If Circe had ever sat through a longer night than this one, she could not remember it. Enyo (the two of them were sharing a bed) suggested once, without any real conviction, that they prepare a sort of gift for the family to express their condolences, but Circe's look of disgust was answer enough. They mostly sat in silence under the covers, listening to the adults trek up and down the staircases, occasionally tossing and turning, speaking only to check the time, to wonder aloud what was happening with Mr. Weasley in St. Mungo's.
"What d'you suppose they meant when they said Potter was controlling the snake?" asked Enyo in barely a whisper. "That he did it on purpose?"
"Dunno," said Circe, because she really didn't. This was all far beyond her depth.
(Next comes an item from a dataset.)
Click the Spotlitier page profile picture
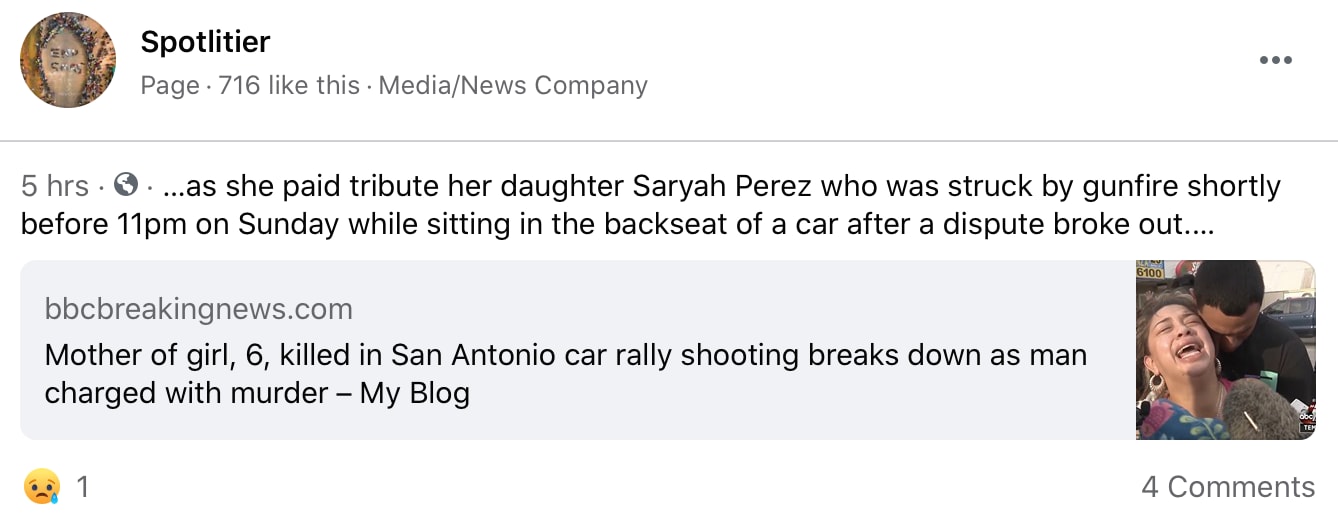Viewport: 1338px width, 518px height. [68, 60]
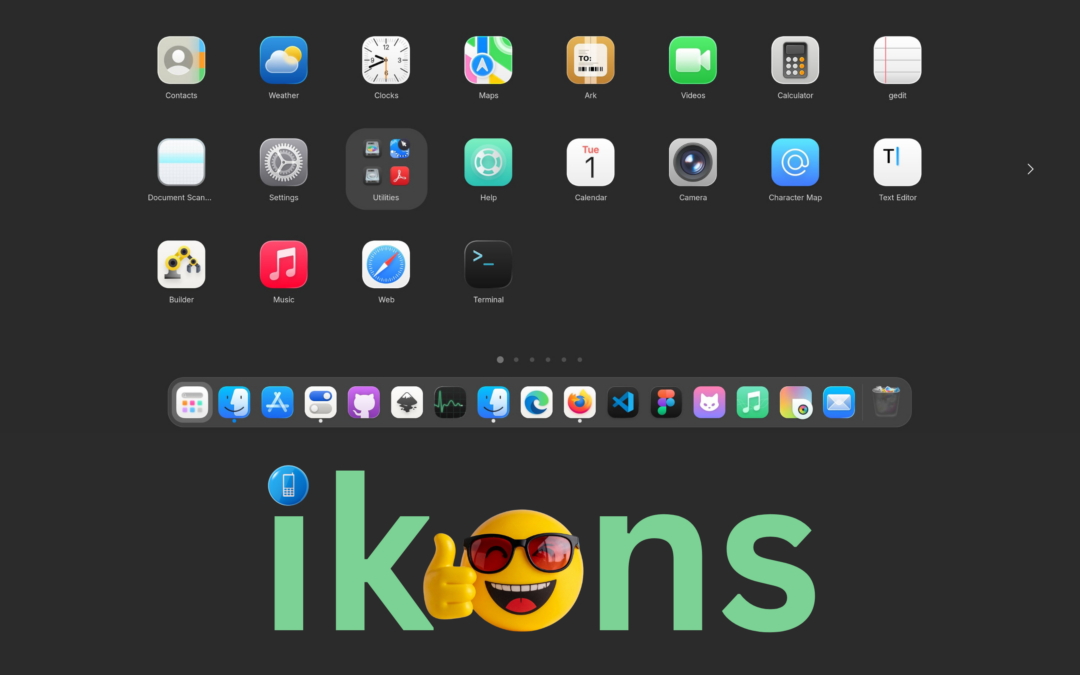Open GitHub Desktop from the dock

pos(363,402)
She remembered how she felt like Sirius escaping from Azkaban was the most difficult thing she was ever going to experience, wondering what life was like before Voldemort, Harry and Umbridge. A glance down at the back of her hand reminded her of the terrible truth:
I must not tell lies.
She almost felt dirty, contaminated, as though she were carrying some deadly germ, unworthy to preach with the Order, to plot with her family...
Enyo suddenly suggested, "Maybe he's the weapon."
"The what?"
"What the grown ups didn't want us to hear." Enyo turned onto her back and laid very still, staring at the ceiling as it creaked with footsteps above. "There's a weapon now. That's why they're so scared of You-Know-Who this time."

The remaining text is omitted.